- Task brief:
Within the records, tally the lines that contain "value" and reply with that number only.
BEGIN
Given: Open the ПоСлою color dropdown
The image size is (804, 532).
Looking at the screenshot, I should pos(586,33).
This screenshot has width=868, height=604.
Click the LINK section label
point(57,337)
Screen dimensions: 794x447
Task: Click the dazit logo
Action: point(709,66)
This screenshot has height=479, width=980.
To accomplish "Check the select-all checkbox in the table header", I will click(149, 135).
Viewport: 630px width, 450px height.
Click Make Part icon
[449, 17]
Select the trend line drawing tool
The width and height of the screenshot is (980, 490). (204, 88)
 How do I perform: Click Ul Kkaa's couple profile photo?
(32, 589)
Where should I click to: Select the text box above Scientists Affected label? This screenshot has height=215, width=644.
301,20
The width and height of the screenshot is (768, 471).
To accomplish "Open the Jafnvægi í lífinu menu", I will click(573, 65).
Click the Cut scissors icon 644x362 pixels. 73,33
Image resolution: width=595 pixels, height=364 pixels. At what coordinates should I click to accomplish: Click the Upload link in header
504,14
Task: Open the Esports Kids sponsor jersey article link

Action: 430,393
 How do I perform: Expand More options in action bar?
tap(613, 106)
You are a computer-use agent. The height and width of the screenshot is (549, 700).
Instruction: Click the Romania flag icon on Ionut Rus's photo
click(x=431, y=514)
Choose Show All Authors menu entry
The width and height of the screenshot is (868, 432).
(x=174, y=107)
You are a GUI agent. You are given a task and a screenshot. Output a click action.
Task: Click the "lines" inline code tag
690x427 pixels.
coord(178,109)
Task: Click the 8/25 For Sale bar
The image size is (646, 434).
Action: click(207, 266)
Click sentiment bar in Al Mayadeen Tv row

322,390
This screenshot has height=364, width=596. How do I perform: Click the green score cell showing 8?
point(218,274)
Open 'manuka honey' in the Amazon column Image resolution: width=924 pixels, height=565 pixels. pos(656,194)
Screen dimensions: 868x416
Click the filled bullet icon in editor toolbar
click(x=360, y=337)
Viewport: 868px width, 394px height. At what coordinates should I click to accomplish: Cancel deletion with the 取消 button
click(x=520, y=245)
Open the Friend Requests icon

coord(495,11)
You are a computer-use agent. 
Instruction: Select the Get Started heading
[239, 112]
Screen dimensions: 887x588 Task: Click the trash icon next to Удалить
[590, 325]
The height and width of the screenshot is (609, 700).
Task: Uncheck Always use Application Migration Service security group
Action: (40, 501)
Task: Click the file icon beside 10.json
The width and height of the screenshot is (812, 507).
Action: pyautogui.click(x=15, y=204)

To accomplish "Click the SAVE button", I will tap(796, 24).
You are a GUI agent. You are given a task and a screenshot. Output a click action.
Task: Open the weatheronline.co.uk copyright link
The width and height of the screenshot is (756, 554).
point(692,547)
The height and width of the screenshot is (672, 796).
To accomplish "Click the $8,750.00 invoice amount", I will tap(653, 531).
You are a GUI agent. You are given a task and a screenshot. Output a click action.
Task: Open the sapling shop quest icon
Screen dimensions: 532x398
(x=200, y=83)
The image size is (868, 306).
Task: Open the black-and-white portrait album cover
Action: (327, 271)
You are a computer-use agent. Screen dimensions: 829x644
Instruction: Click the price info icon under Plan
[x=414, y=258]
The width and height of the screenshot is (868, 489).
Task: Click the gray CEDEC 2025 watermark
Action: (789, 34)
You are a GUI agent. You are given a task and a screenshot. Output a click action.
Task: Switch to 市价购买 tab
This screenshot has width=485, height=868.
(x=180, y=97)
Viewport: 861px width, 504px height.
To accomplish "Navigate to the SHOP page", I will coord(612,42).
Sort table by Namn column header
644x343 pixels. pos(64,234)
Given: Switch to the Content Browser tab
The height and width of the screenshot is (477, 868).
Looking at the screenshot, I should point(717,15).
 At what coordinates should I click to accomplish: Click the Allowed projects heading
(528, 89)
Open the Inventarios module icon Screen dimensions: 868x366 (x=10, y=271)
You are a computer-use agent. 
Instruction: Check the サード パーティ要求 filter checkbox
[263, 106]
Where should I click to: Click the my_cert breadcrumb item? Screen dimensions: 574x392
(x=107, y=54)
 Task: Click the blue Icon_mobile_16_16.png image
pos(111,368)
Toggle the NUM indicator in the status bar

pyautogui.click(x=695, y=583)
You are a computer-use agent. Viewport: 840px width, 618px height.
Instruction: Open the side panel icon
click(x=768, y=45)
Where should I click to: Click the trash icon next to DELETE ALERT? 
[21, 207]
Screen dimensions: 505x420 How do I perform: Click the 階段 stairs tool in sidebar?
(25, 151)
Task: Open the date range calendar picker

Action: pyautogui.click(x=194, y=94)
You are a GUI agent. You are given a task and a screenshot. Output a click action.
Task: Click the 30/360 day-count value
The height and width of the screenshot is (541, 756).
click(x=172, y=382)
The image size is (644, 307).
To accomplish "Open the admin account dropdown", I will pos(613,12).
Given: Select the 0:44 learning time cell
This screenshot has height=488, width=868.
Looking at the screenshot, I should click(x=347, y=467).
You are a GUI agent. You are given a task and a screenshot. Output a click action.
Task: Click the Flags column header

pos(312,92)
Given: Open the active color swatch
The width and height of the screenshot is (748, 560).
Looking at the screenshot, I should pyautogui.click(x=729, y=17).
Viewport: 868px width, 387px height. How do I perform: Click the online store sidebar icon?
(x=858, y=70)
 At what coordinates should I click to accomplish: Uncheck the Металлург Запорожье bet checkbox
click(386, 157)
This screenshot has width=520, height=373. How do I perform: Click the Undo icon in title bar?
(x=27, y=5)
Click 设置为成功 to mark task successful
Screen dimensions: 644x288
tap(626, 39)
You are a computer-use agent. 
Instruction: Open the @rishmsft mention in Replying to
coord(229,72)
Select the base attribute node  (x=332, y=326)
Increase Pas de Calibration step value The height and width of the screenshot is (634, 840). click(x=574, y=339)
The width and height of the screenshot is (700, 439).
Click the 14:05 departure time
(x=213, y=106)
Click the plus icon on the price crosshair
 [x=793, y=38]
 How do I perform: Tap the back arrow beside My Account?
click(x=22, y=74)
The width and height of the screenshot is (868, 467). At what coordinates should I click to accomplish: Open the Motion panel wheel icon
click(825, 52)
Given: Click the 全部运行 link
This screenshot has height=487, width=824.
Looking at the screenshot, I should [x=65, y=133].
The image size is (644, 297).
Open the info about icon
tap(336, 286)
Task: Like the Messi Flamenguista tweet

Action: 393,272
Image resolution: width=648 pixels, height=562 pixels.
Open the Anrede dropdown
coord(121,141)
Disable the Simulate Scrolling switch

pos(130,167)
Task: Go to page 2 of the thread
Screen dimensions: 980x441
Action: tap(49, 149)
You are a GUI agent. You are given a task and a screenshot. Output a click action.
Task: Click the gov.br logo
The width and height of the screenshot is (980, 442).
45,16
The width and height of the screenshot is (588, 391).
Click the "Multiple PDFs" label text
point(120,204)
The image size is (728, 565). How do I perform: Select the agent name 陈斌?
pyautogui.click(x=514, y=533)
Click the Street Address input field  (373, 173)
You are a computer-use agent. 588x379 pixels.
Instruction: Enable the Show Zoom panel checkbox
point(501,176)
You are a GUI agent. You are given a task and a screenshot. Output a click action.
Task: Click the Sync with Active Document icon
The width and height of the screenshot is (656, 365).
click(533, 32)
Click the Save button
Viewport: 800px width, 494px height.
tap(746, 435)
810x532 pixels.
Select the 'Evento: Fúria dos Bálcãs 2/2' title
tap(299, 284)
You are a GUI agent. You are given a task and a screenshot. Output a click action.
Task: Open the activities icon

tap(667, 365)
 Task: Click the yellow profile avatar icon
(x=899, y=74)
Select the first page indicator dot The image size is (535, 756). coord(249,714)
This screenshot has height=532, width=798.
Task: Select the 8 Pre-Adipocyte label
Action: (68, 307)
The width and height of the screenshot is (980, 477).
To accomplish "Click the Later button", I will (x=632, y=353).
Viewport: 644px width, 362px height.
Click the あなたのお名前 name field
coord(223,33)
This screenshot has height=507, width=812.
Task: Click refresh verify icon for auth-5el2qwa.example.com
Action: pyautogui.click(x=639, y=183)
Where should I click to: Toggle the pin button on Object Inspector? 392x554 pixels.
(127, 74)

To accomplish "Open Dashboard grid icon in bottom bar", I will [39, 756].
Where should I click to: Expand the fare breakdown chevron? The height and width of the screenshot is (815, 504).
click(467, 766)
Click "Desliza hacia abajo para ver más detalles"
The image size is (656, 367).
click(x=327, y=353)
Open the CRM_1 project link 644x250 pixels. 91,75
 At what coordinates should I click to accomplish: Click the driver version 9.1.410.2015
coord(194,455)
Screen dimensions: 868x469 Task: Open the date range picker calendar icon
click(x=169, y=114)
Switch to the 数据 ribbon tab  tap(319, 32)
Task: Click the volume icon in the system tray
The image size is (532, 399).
END
- Task answer:
2